Exercise brief — In the records below, count each line where the word "icon" appears, and reply with that number only.

Data shown —
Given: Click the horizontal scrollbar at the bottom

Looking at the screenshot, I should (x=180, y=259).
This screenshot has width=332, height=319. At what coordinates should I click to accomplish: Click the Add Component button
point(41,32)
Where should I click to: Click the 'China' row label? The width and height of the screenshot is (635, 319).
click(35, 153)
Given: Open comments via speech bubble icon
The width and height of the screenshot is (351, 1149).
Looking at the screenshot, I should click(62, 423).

...

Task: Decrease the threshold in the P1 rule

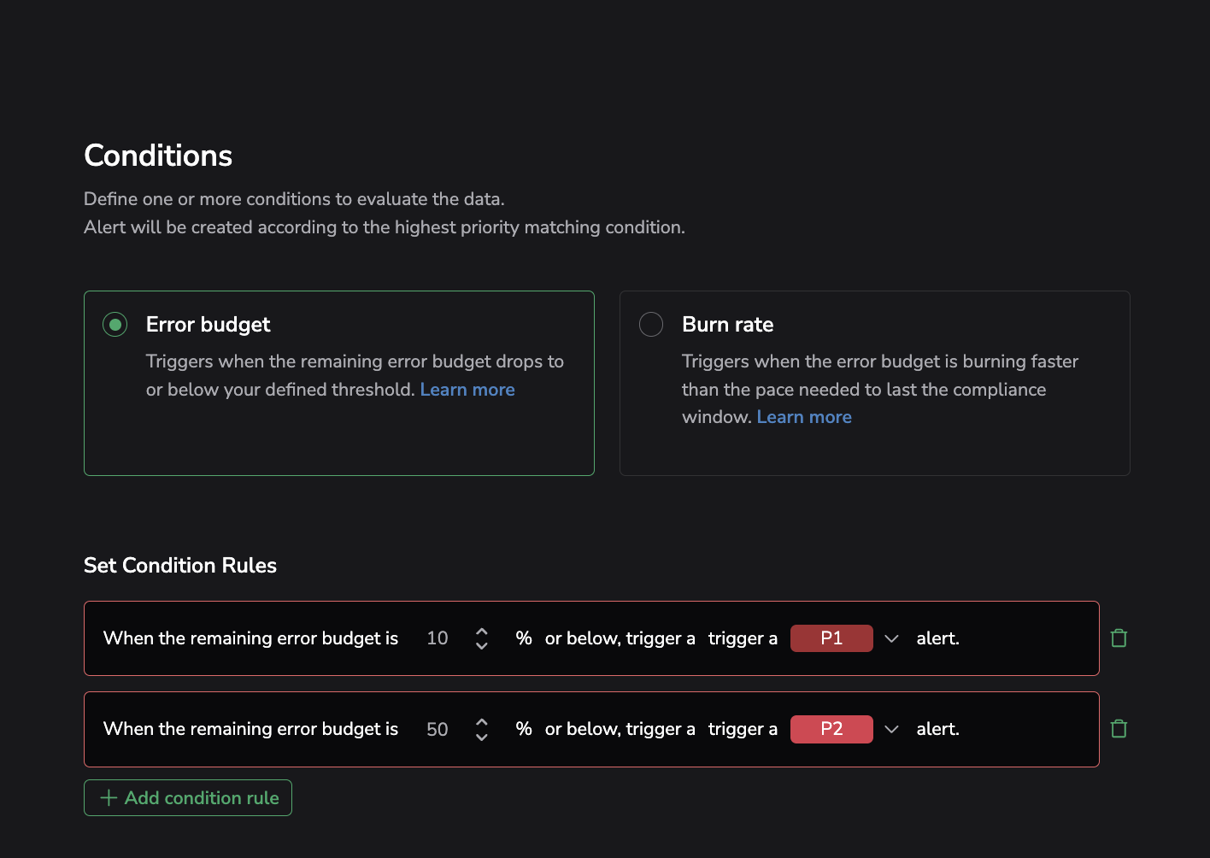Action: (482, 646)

...

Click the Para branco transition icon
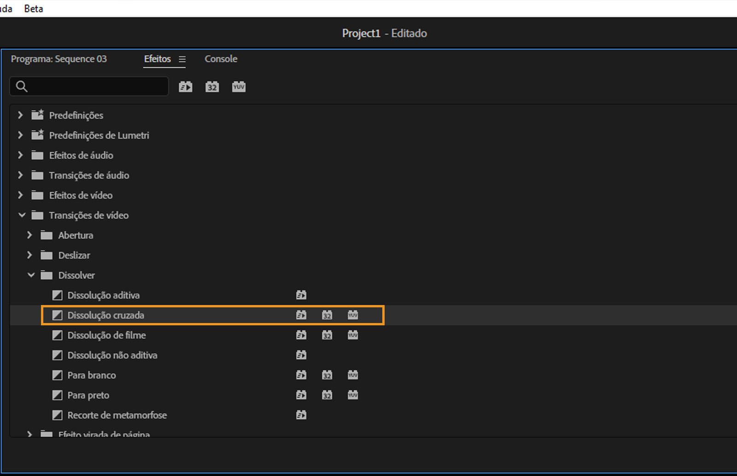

Written answer — 2